Memory efficient way to store lot duplicates of integer > 127

I want to parse a file and keep it in-memory as

Map<aID, Set<bID>>
.

unique_a_IDs = 50.000;
unique_b_IDs = 1.000;
avg_set_length = 50;


As you can see, all set in summary will keep
unique_a_IDs * avg_set_length = 2.500.000
of
bIDs
. Where each
bID
is from 0 to 1000. So in average each
bID
will be stored 2500 times. And I don't want JVM allocate memory 2500 times for each integer.


Is there any trick to keep that data structure memory-efficient?

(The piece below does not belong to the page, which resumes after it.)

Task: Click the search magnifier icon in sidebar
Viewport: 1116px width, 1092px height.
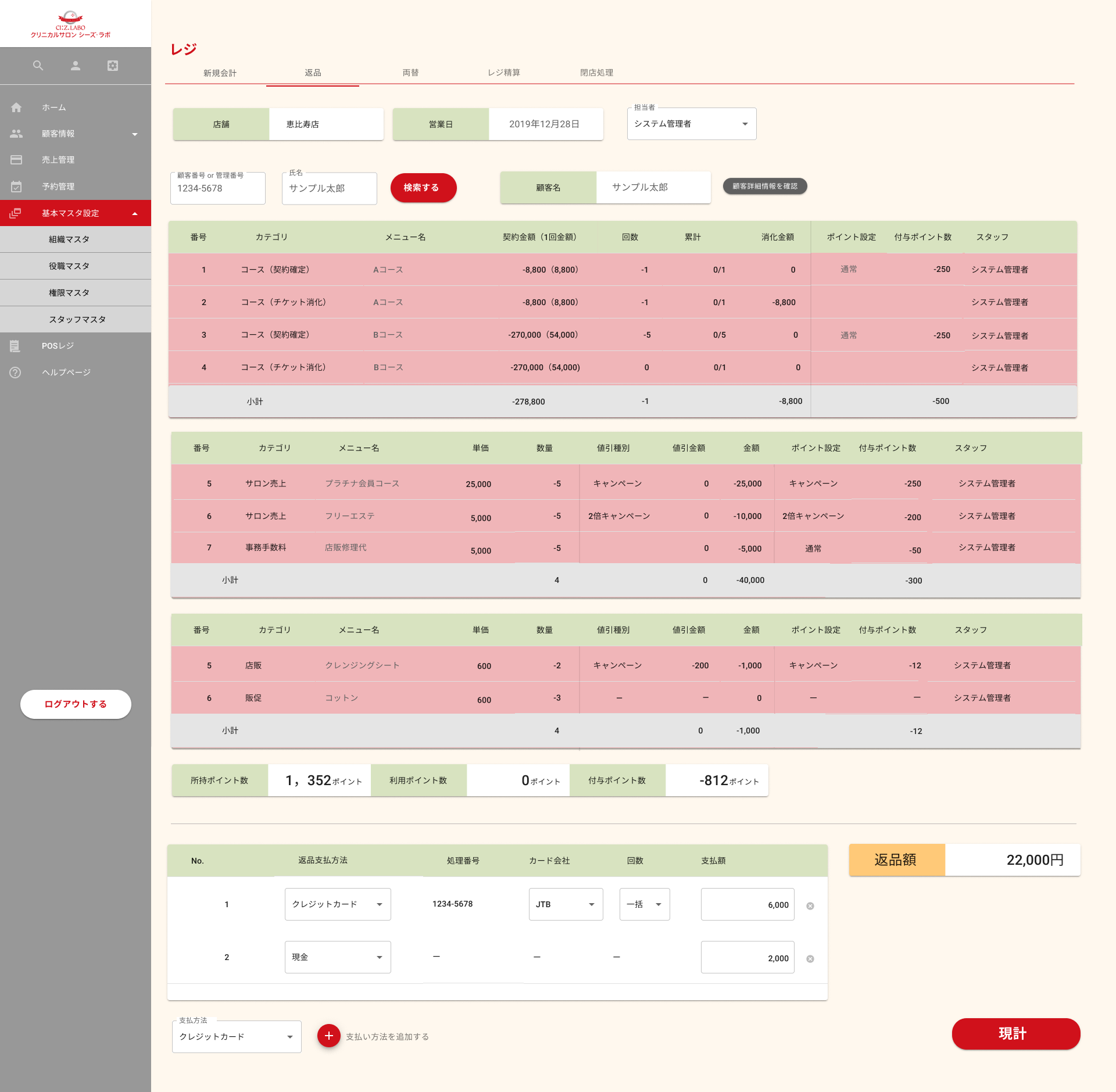Action: point(38,66)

The problem is that I can't (at least I don't know how yet) to use java's integer/string pools. Integer pool works only for numbers in range -128...127. String pool works only for compile time constants, but I read my
bID
s from file.

Code example



import java.util.*;

public class MemoryTest {

private final static Integer A_IDS_AMOUNT = 65536;
private final static Integer B_IDS_AMOUNT = 1000;
private final static Integer AVERAGE_SET_LENGTH = 50;
private final static Random rand = new Random();

public static void main(String [] args) {
Map<Integer, Set<Integer>> map = new HashMap<>(A_IDS_AMOUNT);
for (int i = 0; i < A_IDS_AMOUNT; i++) {
Set<Integer> set = genRandomSet();
map.put(i, set);
}
// Where SizeOf is premain class which use java instruments
long size = new SizeOf().deepsize(map) / (1024 * 1024);
System.out.println("Bytes used by object: " + size + " Mb"); //results in 175 Mb
}

private static Set<Integer> genRandomSet() {
Set<Integer> set = new HashSet<>(AVERAGE_SET_LENGTH);
for (int i = 0; i < AVERAGE_SET_LENGTH; i++) {
set.add(rand.nextInt(B_IDS_AMOUNT));
}
return set;
}
}

Answer

There's java.lang.Integer.IntegerCache.high system property in Java 7 and higher that you can set (e.g. -Djava.lang.Integer.IntegerCache.high=<size>) to cache Integers up to a higher-than-default value - see source code for java.lang.Integer.IntegerCache.

However I doubt that will help you much since you'll still have much more memory consumed by the Map and Sets.